• NameJacob Fopsen van Es
  • Sexmale
  • Nationality/DatesFlemish, born 1596, dead 1666
BiographyPainter of still lifes, mainly breakfast and
banquet pieces and flowers. First recorded in 1617 at
Antwerp, where he was admitted as a master in the
Guild of St. Luke. There is, however, no record of his
having served an apprenticeship in the city. Possibly, he
was of Frisian descent. He spent his whole career in
Antwerp, but is said to have been in Rome in 1636.
One of his four sons joined the Antwerp guild in 1648,
but it is not known which one. Two apprentices are
recorded: Jacob Gillis (1621/1622) and Jan van Thienen
(1623).

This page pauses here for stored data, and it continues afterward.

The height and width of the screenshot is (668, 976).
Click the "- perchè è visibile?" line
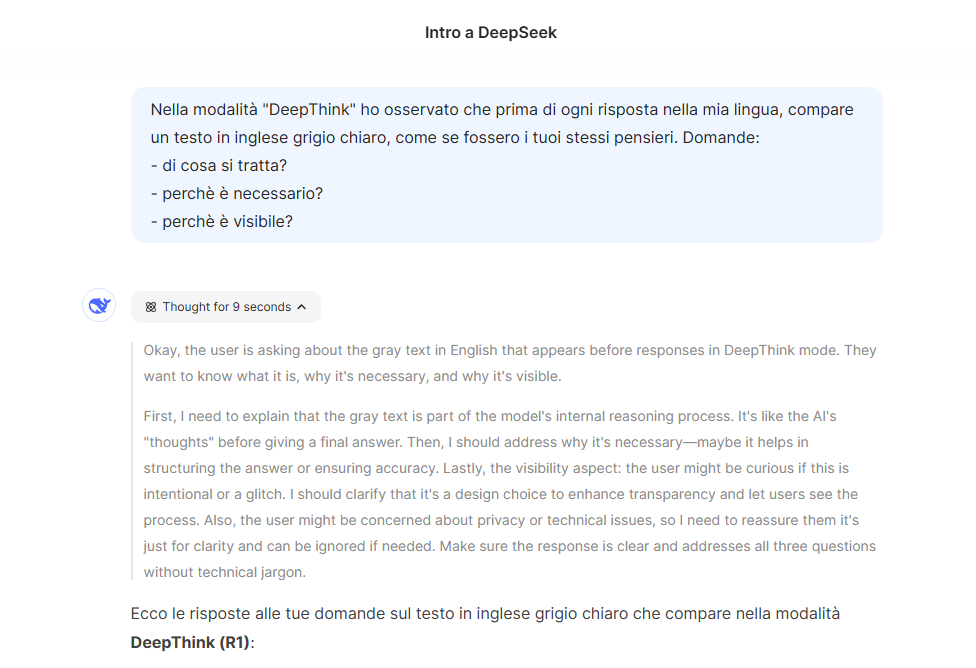(x=221, y=221)
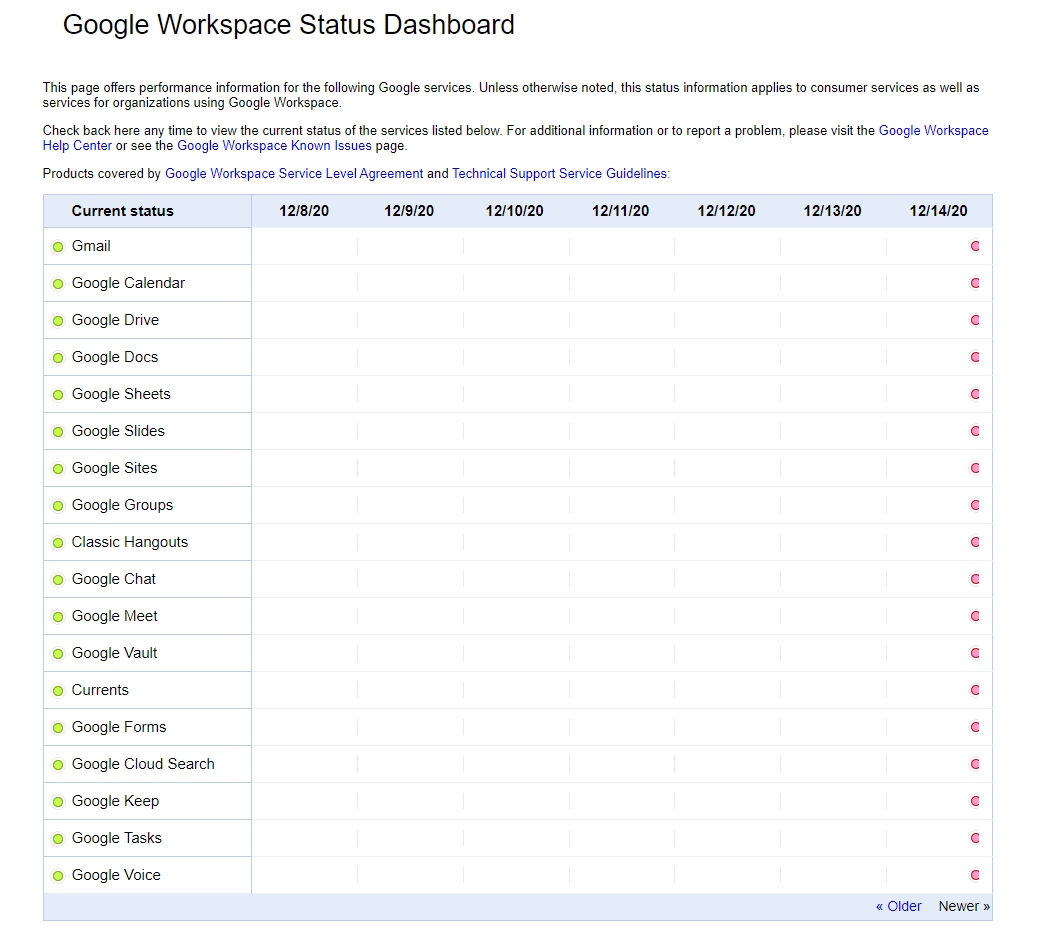Viewport: 1037px width, 938px height.
Task: Click the green icon beside Classic Hangouts
Action: (58, 543)
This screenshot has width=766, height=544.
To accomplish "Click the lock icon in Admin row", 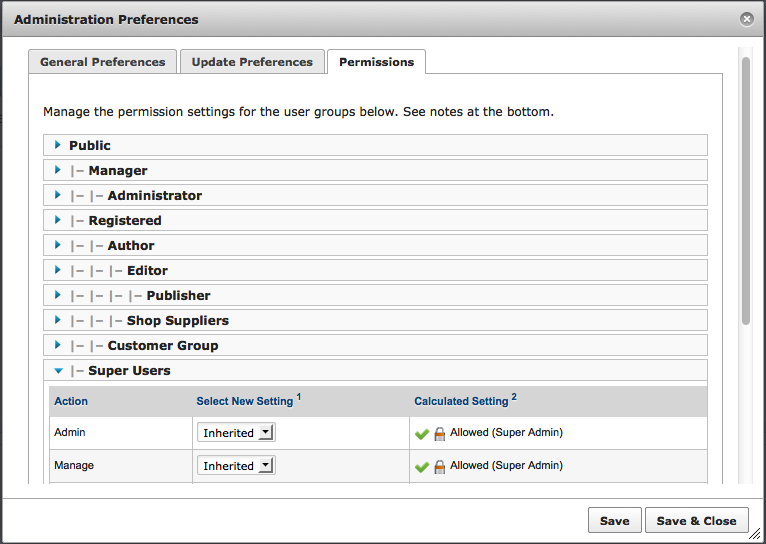I will 439,434.
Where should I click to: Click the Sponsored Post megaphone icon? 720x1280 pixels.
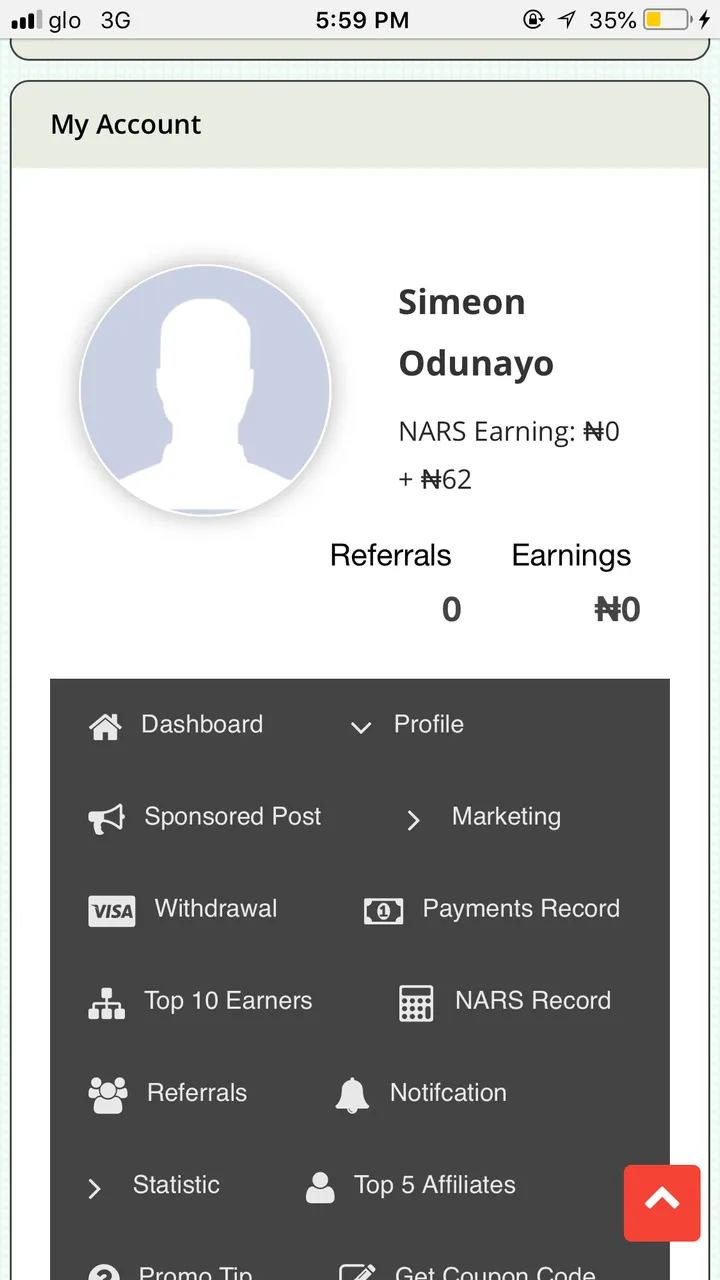(x=106, y=819)
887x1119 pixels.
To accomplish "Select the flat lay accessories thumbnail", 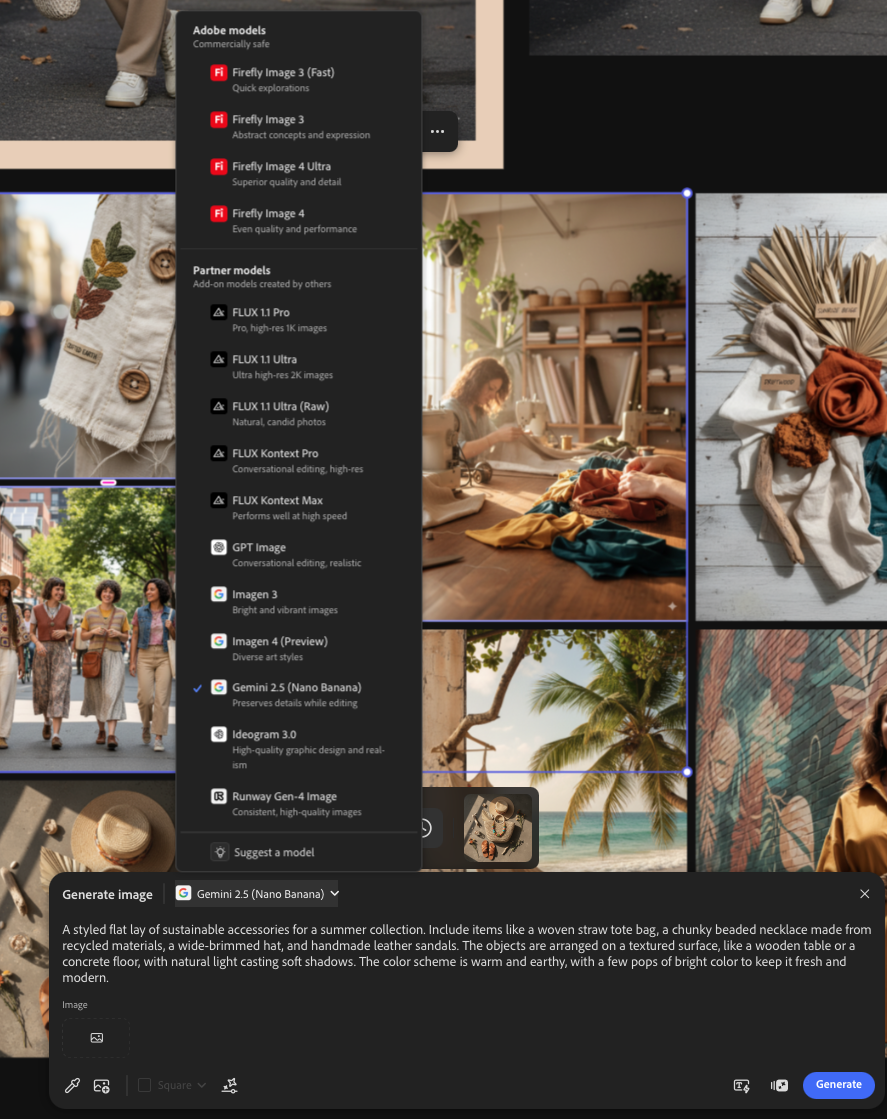I will click(x=498, y=828).
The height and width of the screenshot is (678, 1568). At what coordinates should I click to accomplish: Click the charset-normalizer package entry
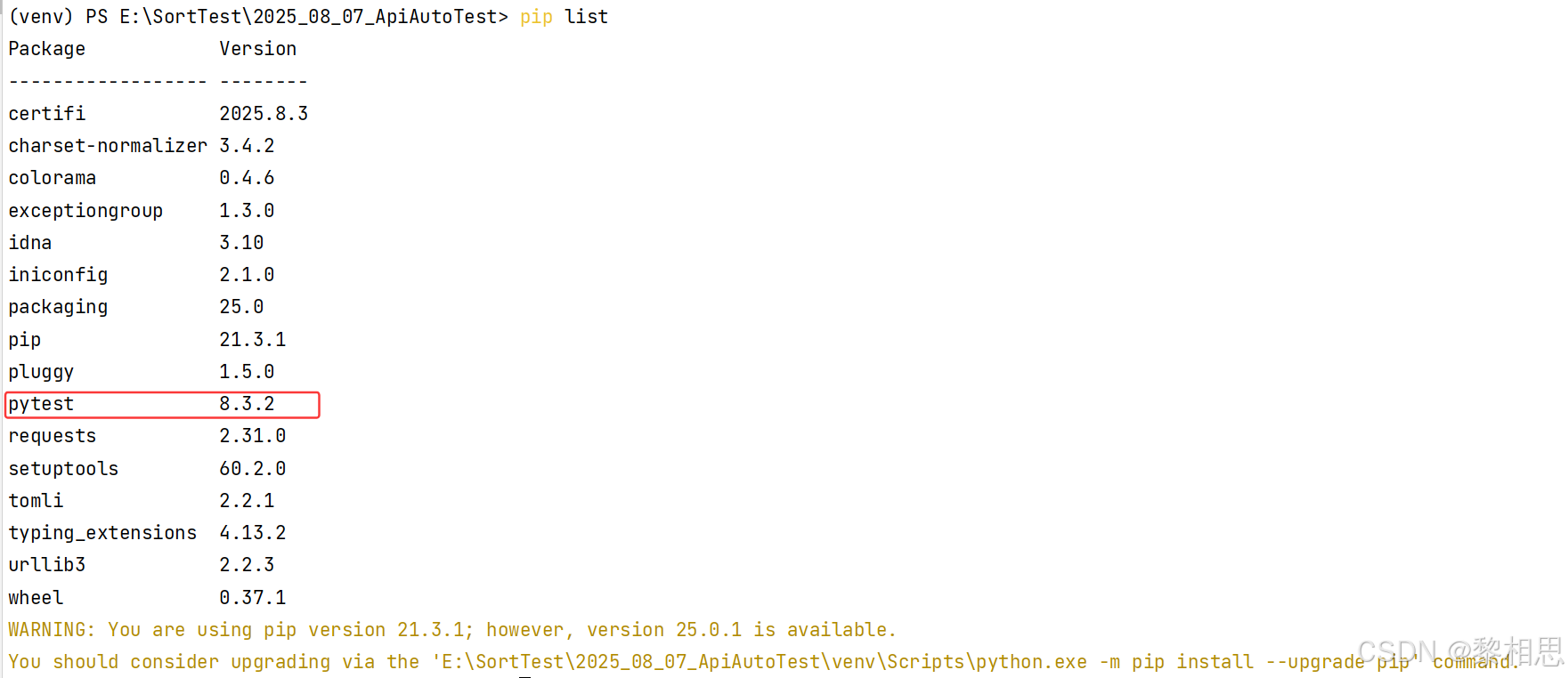108,146
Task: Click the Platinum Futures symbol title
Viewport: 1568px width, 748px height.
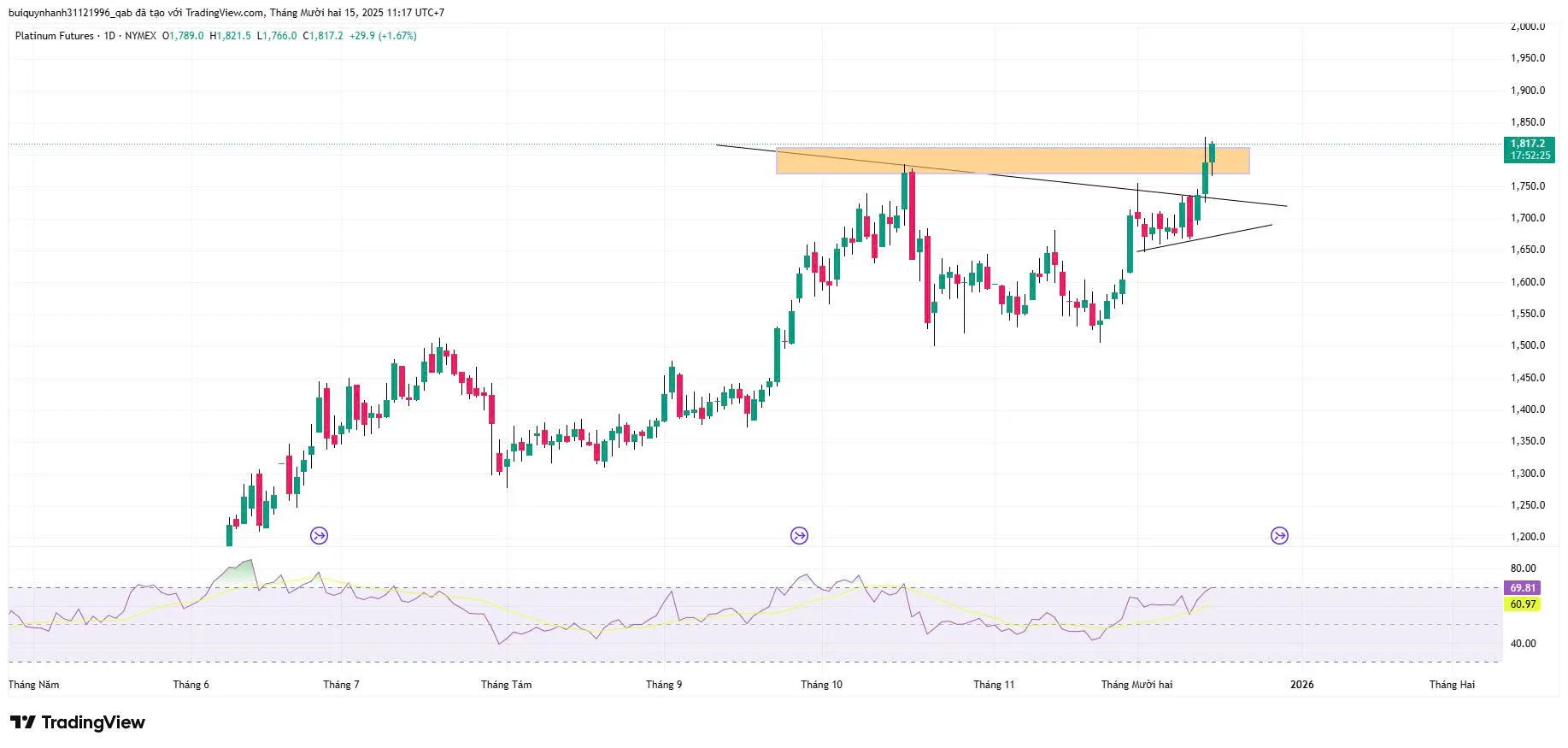Action: click(x=54, y=36)
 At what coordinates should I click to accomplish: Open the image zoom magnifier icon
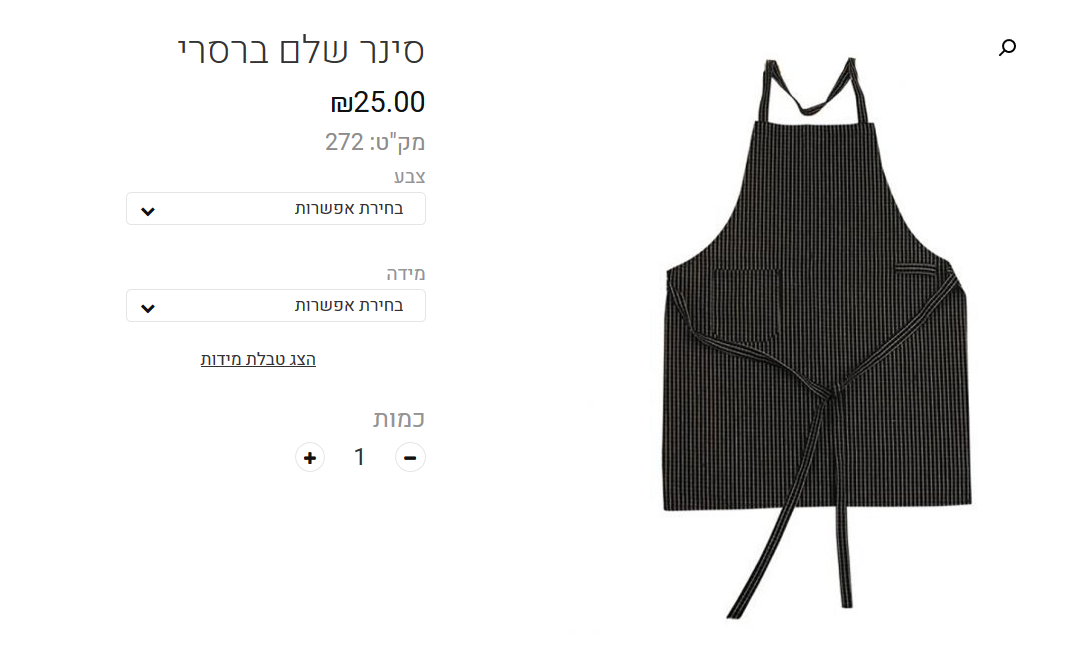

Numerous mentions of works by Jacob Fopsen
van Es in the inventories of 17th-century Antwerp collectors
testify to his success. He seems to have enjoyed
certain esteem among his fellow artists; Rubens, at the
time of his death, owned two of his works.
Together with the Antwerp painter Osias Beert I
and Clara Peeters, Van Es was one of the leading representatives
of the “archaizing” trend in Flemish still
life painting. He specialized in still lifes, almost exclusively
breakfast and banquet pieces (banketjes), which
grew out of the Antwerp still life tradition of the early
17th century, and flowers, some of his works, especially
the early ones, clearly influenced by Osias Beert. His
paintings subsequently evolved from purely “additive”,
or “descriptive”, compositions to more unified, monochrome
breakfast and banquet pieces, executed with
forceful brushwork that captured a wide range of
materials and textures. Today, the known oeuvre of
Jacob van Es, spanning a career of a full half century,
consists of just over a hundred still life paintings, suggesting
that a considerable number of his works have
been lost over the course of the centuries. Van Es usually
signed his name in full and in capital letters, but
only very rarely did he date his works, which makes it
difficult to establish a chronological order.